Tout au long des 319 pages de son premier roman, Mon royaume pour une guitare (Michel Lafon, 18 août 2016), Kidi Bebey fait un bel hommage, non pas seulement à sa famille à travers l’histoire de Francis, personnage principal du récit qui fait figure de son père, mais aussi à tous ces oubliés de la résistance camerounaise face à la colonisation française et leurs complices locaux.
« Et me voici debout, sous les arbres, en train de chercher à éclairer in bout de ciel de feuillage, pour mettre des mots et des noms sur mes Jeanne d’Arc et mes Vercingétorix à moi. Vertigineuse impression de me réapproprier cette mémoire dont j’avais été expropriée petite, mes parents ayant cherché à me protéger d’une souffrance qu’ils ne voulaient pas me léguer en héritage. Ils y ont réussi. Mais il faut croire que j’ai à charge de me tenir ici, en sentinelle devant cet écran, et de noter que des êtres vinrent, qu’ils vinrent et que leur victoire passe par ces mots consignés bien des années plus tard, afin de faire mémoire.
Je comprendrai ainsi peut-être, regardant en arrière, pourquoi mon père a visé la lune avec le manche de sa guitare et comment mon oncle s’est perdu à vouloir sauver un pays malade des avatars de la colonisation. » (p.151).
Dès le début du roman, la romancière et journaliste fait ce choix sans ambiguïté, ne voulant pas écrire une biographie au sens classique du terme. Comme elle le dit, « Il pourrait y avoir bien des manières de raconter cette histoire. » Kidi Bebey a choisi la sienne. Elle navigue ainsi avec habileté entre le personnage de la narratrice dans le roman, et sa plume en tant qu’auteure, mélangeant des flashs de souvenirs réels avec des scènes réinventées à sa guise, mettant une distance, une certaine forme de pudeur, là où cela est necessaire, entre son histoire personnelle et le roman. Le lecteur peut ainsi en toute quiétude se plonger dans l’histoire sans avoir l’impression de violer l’intimité de cette famille.
Cette liberté, ici dans l’écriture, se reflète également chez Kidi la narratrice dans le roman, qui, déjà très jeune, est éprise de liberté et ne comprend parfois pas les exigences assez rigides de ses parents en matière d’éducation.

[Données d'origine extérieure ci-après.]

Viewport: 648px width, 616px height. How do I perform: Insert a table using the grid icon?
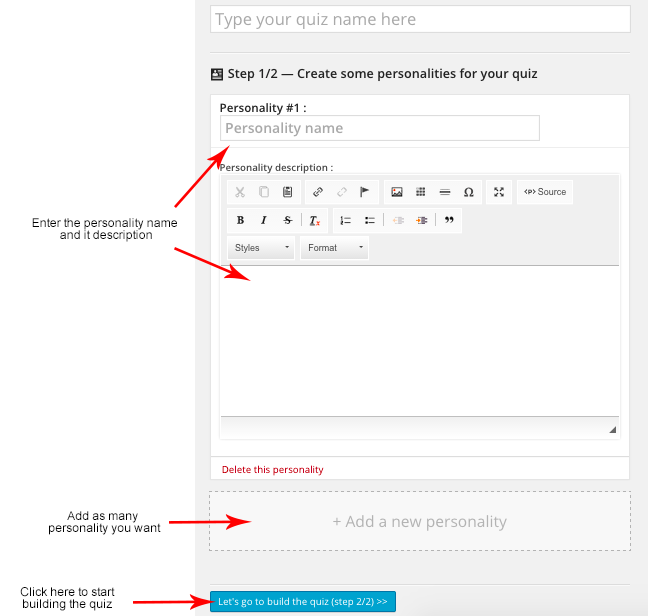(x=421, y=192)
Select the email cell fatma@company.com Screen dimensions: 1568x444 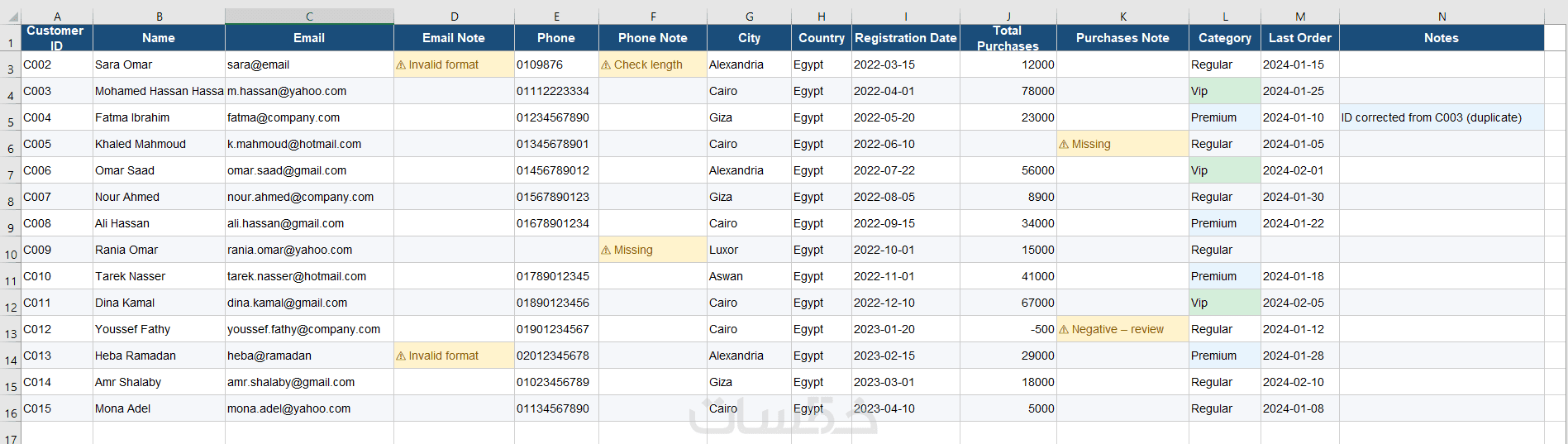click(309, 117)
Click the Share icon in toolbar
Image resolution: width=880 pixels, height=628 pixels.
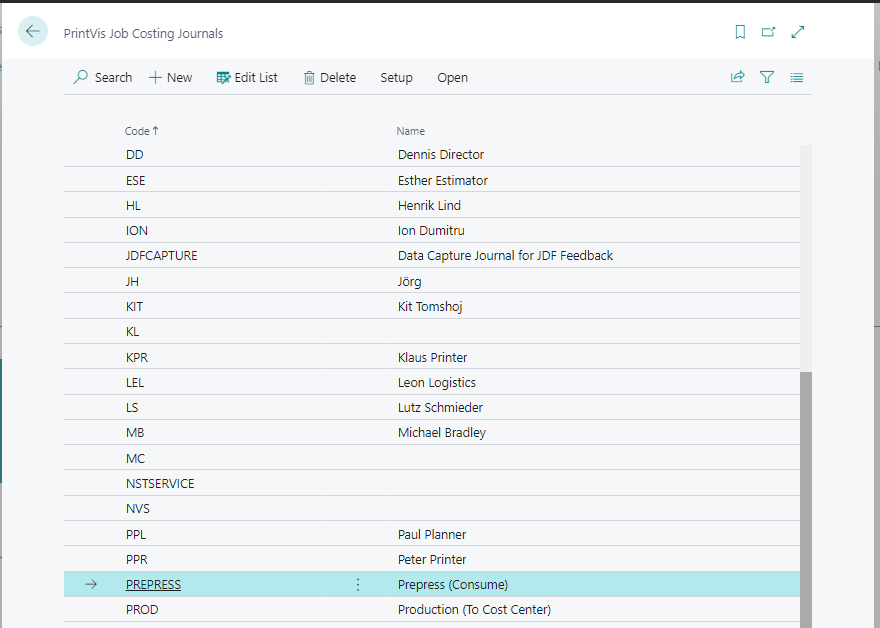738,77
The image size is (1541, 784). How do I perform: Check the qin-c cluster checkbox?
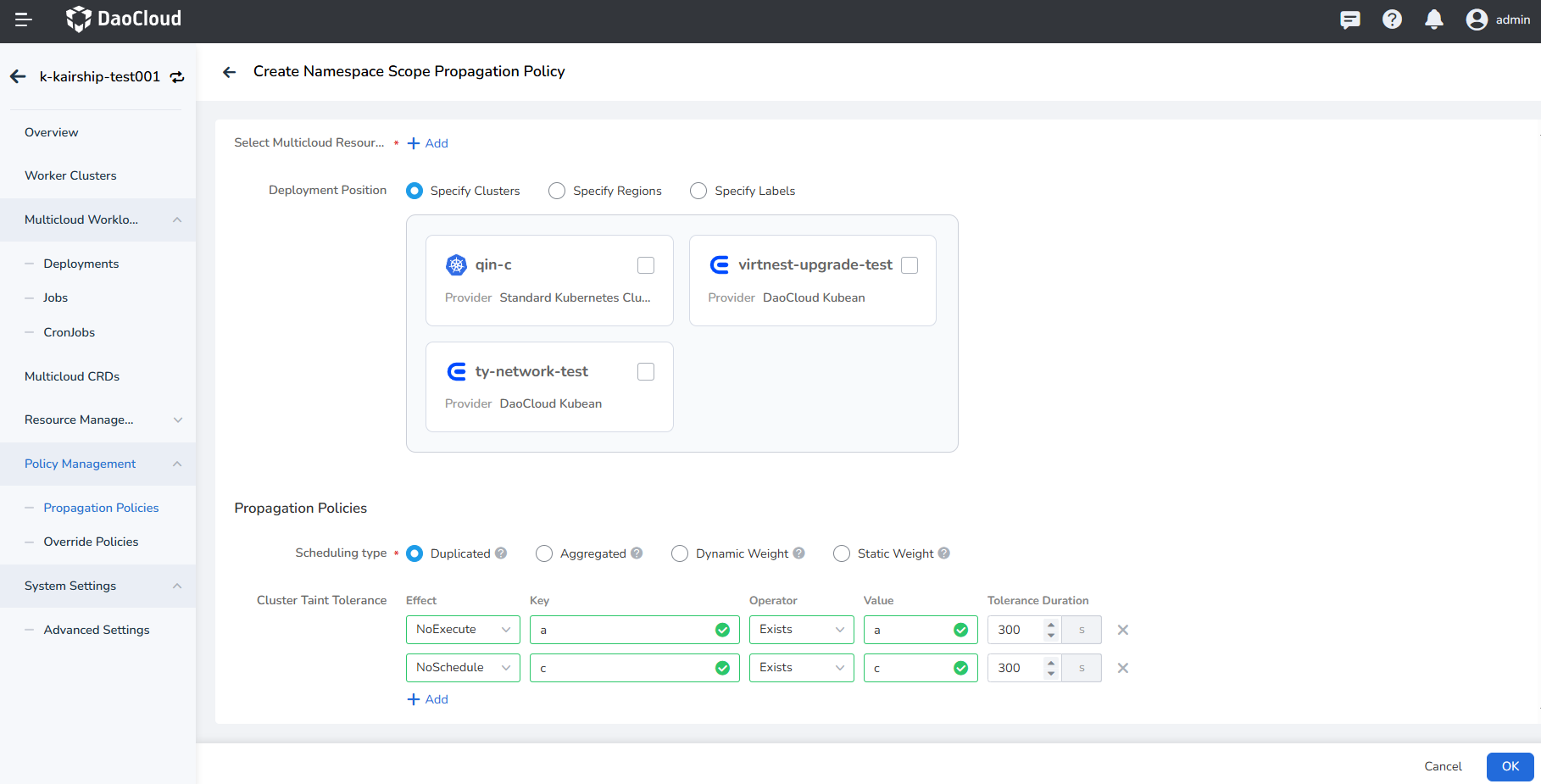646,265

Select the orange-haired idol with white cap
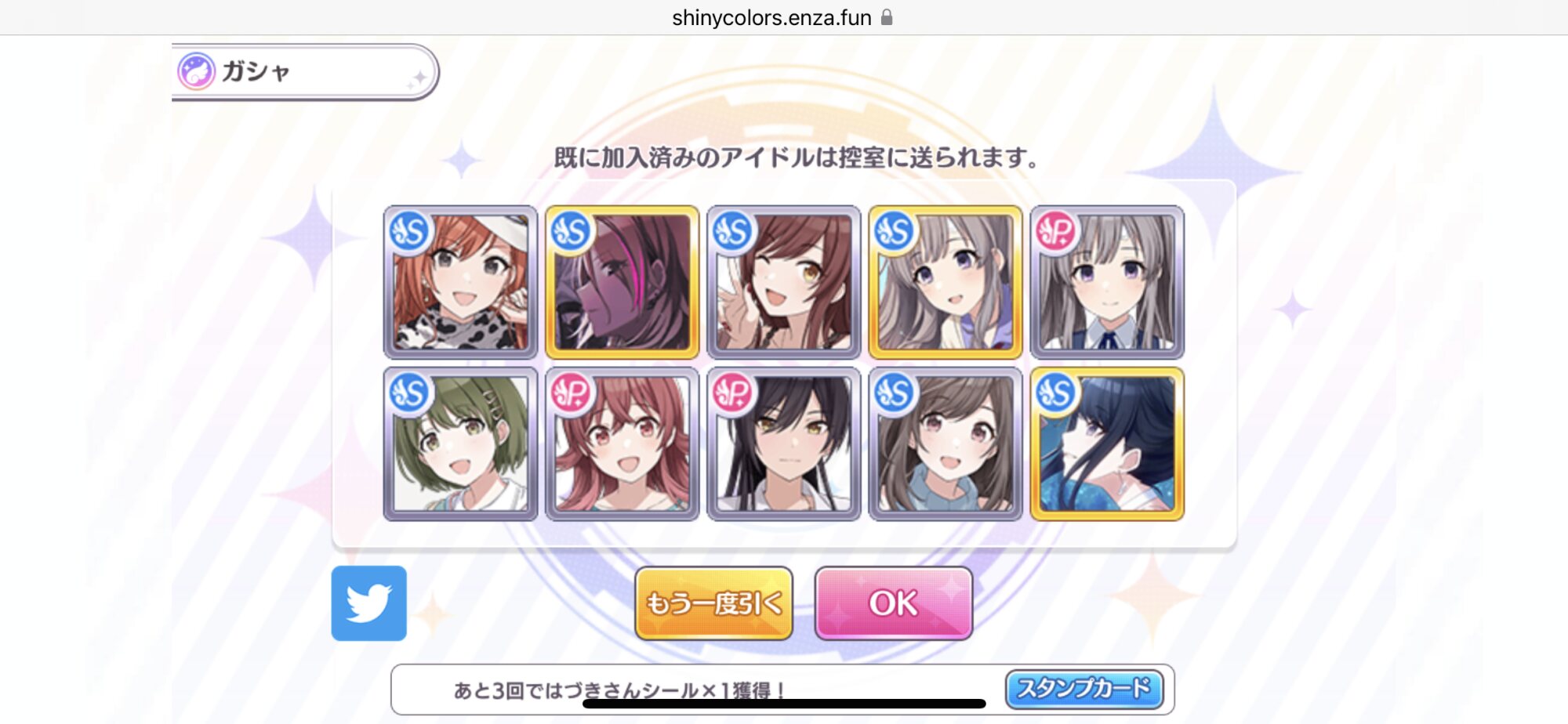(460, 282)
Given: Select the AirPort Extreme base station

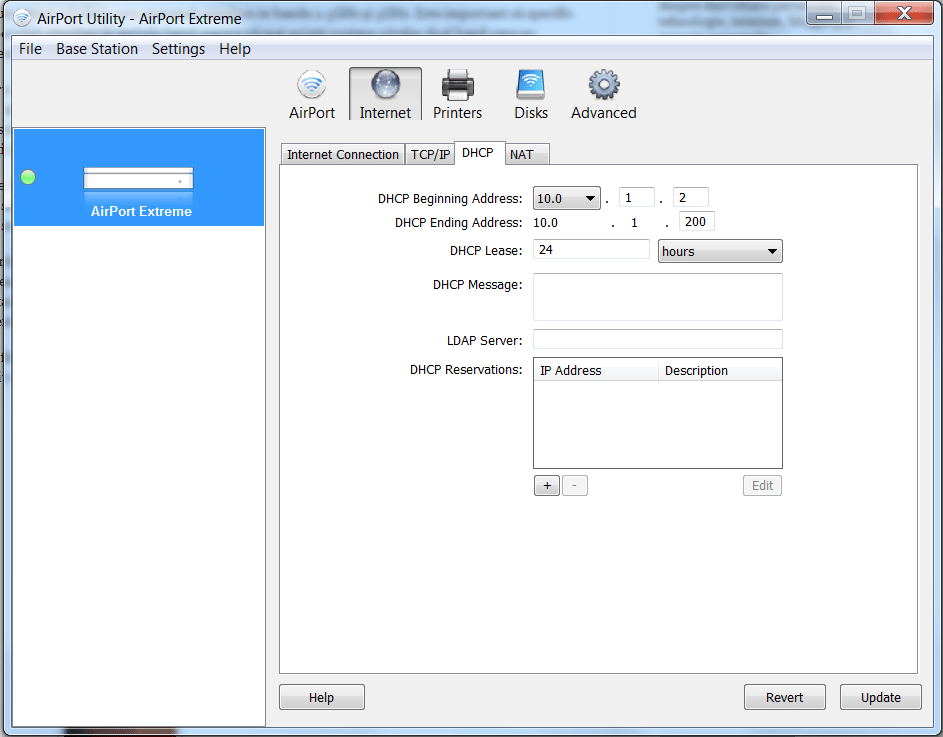Looking at the screenshot, I should click(x=140, y=190).
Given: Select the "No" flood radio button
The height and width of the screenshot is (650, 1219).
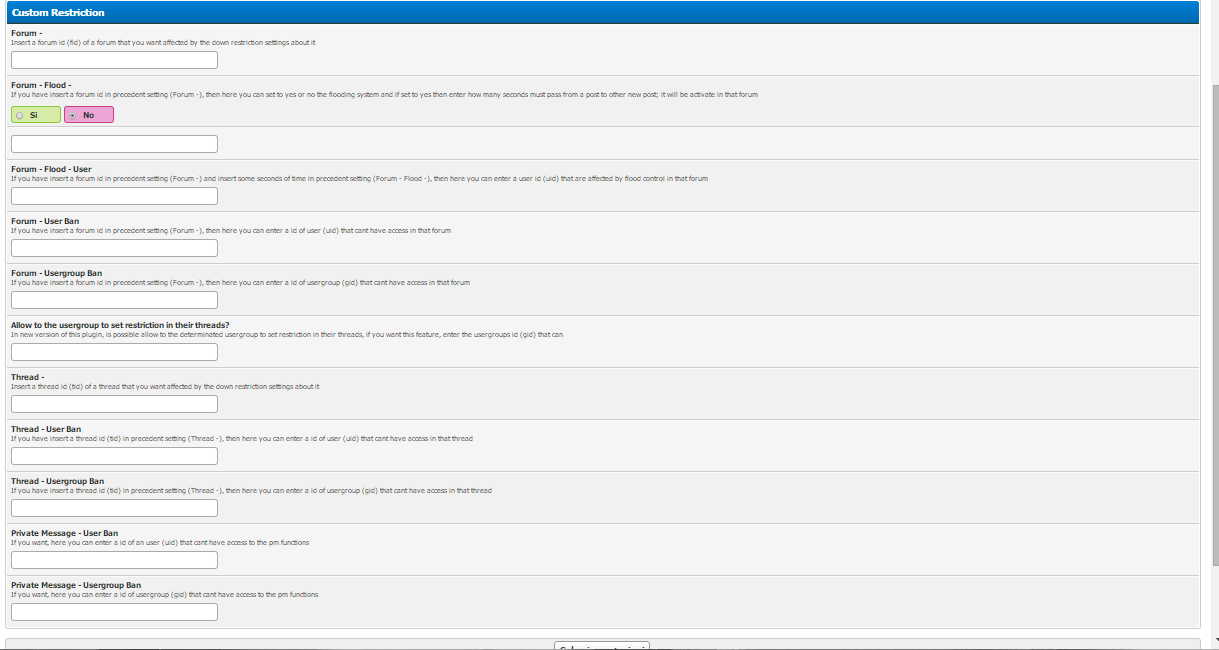Looking at the screenshot, I should coord(74,115).
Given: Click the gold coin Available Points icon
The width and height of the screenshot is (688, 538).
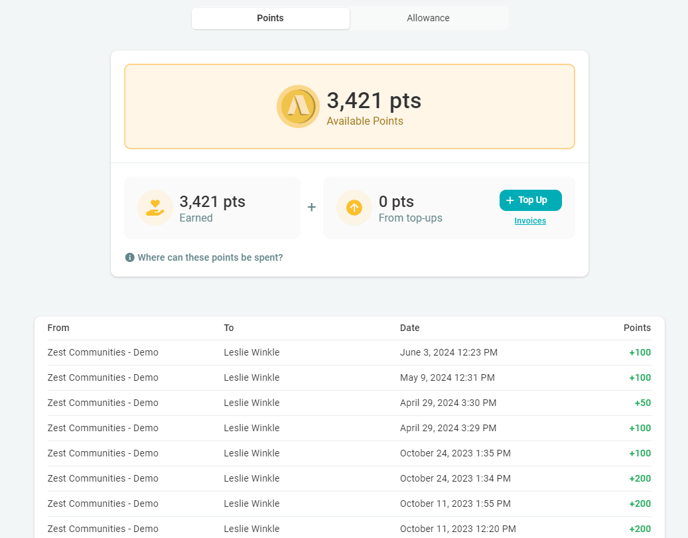Looking at the screenshot, I should pos(298,107).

L’écriture de Kidi Bebey est très poétique et imagée, réussissant avec subtilité et finesse à faire rire le lecteur, parfois même lorsqu’un passage est triste.
Mon royaume pour une guitare, l’un de nos coups de cœur de la rentrée littéraire en France, est un pont entre différentes époques, une main tendue avec pudeur et humanisme à ceux que l’Histoire du monde et la folie des Hommes, de part et d’autre de la rive, continuent aujourd’hui encore de séparer. C’est aussi l’histoire d’une famille guidée et nourrie par l’amour des siens. C’est enfin l’histoire d’un homme exceptionnel, Francis Bebey, dont la quête permanente était l’excellence.
Née à Paris, de parents camerounais, Kidi BEBEY est auteure et journaliste. Son parcours témoigne de son intérêt prononcé pour la musique, la danse, les destins de femmes, l’univers de l’enfance et de l’adolescence.
Fille de l’artiste compositeur Francis Bebey, elle a grandi dans un milieu familial multiculturel et baigné dans la musique. Son roman est inspiré de son histoire familiale.